The 2017 budget does not include the impact of OPEC-mandated cuts but is based on an oil price assumption of $50/bbl.
The 2017 budget assumes a surplus of AED15bn ($4.1bn; 1.9 per cent of GDP) on revenue projections of AED285bn and spending targets of AED270bn.
Further hikes to administered utility and energy prices (electricity, water and gas) are planned this year.
The approaching completion of major infrastructure projects (airport, in particular) should help keep a lid on capex spending as it peaks over 2017-18.
Over the next five years to 2022, authorities are planning to anchor spending at a flat level of AED250bn and target revenues increasing through the passage of a VAT, crude oil production increases and oil stabilizing at $50/bbl.
An initiative to improve transparency and publish budget data is being pursued.
Qatar: External debt issuance not to be excluded
There has been improvement on the fiscal front but a further external debt issuance is not to be excluded this year.

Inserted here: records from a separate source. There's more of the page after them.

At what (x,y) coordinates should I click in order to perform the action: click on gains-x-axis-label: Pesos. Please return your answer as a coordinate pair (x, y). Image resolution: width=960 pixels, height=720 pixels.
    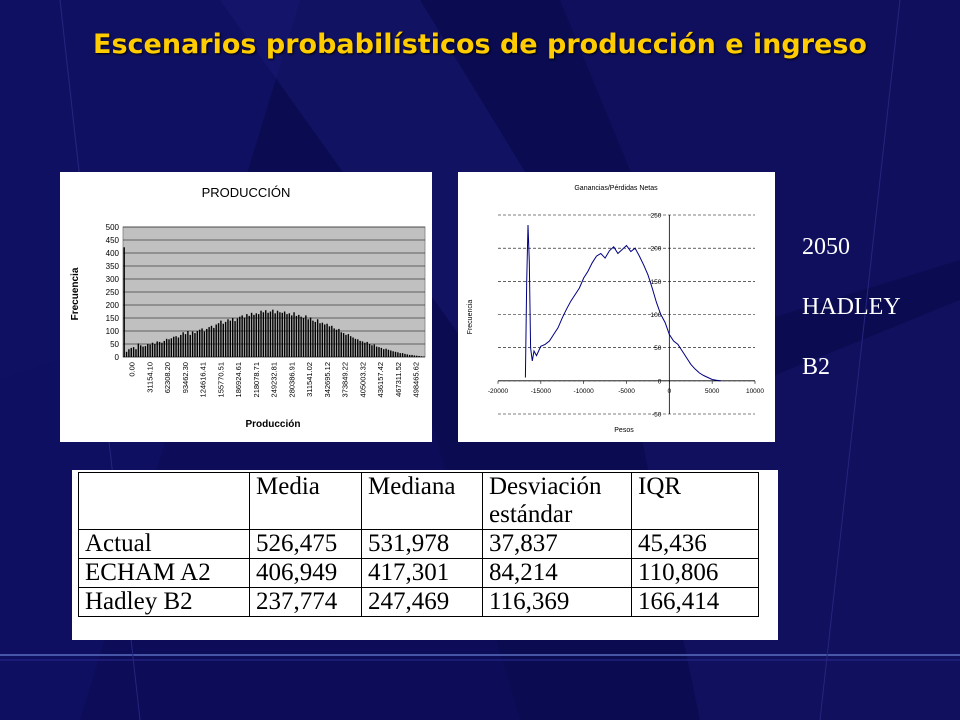
    Looking at the image, I should click on (624, 430). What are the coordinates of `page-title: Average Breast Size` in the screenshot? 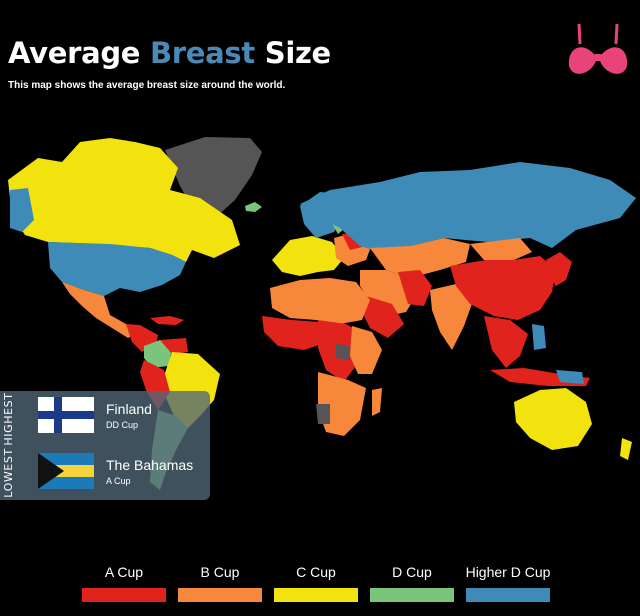 It's located at (170, 53).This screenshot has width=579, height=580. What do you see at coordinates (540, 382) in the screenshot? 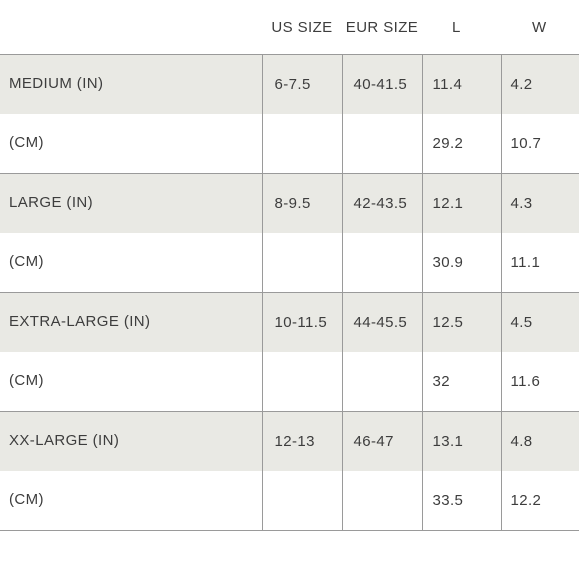
I see `width-value: 11.6` at bounding box center [540, 382].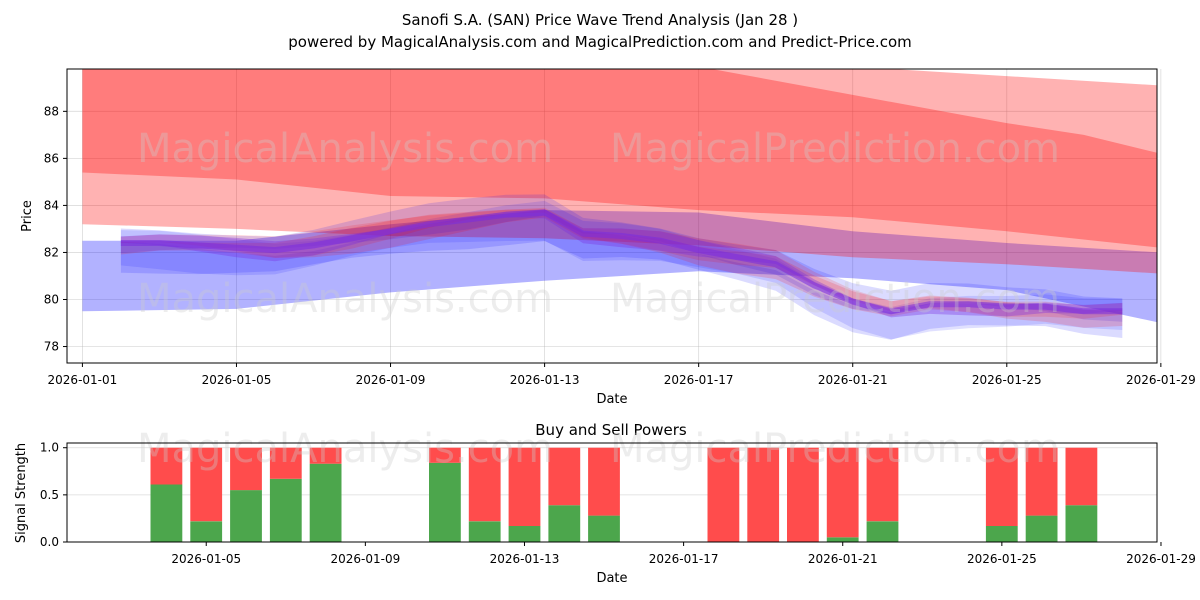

A strategic decision has been taken not to tap the Qatar Investment Authority (QIA) foreign assets. This is in part due to the rate of return on QIA assets being greater than the cost of borrowing and as it allows QIA’s investment income to be reinvested.
Authorities guided that they would decide in June or September whether to issue an international bond or not. It was suggested that enough external financing was raised last year to pre-finance a portion of fiscal needs this year.
The recent uptick in government deposits in the banking sector suggests that a portion of external bond proceeds were deposited locally.
The 2017 budget is based on oil prices at $45/bbl and pencils in a deficit of QAR28.3bn ($7.8bn; 4.5 per cent of GDP).
Kuwait: Strong balance sheet but robust supply pipeline
Kuwait has one of the strongest balance sheets in the GCC region thanks to very low leverage yet large foreign assets in the Kuwait Investment Authority (KIA).
However, the fiscal deficit is among the largest in the GCC region and likely implies a repeated large issuance of international bonds. Fiscal reforms are thus necessary to reduce imbalances and support a narrowing of the risk premium going forward.
Political leadership has endorsed a deficit ceiling as the target is to bring the non-oil fiscal deficit to non-oil GDP ratio from 88 per cent to 78 per cent over the next three years.
Parliament is unlikely to allow sharp fiscal consolidation and we expect continued structural tensions between Cabinet and Parliament. We expect reforms to proceed gradually and in a non-disruptive fashion overall.
Bahrain: Under pressure, but supported
The USD peg continues to be under pressure but that GCC support remains firm. Over time, the GCC is likely to require greater reforms from Bahrain to restore sustainability.
Economic diversification has helped as the key main sectors leading economic activity have been construction, real estate and onshore financial institutions while hospitality and manufacturing slowed down.
Major projects such as the new 400k bpd Saudi-Bahrain pipeline, the Sitra oil refinery, Aluminum Bahrain and Bahrain International Airport expansions are proceeding ahead and will support activity going forward.
A key catalyst going forward could be the approval of the 2017 and 2018 budgets. Authorities are currently debating the extent of fiscal consolidation with parliament. This has delayed approval.
The 2017-18 budgets are likely to be based on an oil price assumption of $50/bbl.
Building a safety net could take time, while fiscal consolidation needs are pressing. As the fiscal consolidation is to be implemented through budget laws, it will have to be debated and approved in parliament. This could cause delays or watering down of budgetary targets.
An IMF program is not being considered.
The recent Gulf tour of Bahrain’s Crown Prince Salman Al Khalifa to Saudi Arabia, Qatar, Kuwait and the UAE over February-March is positive in view of securing continued support.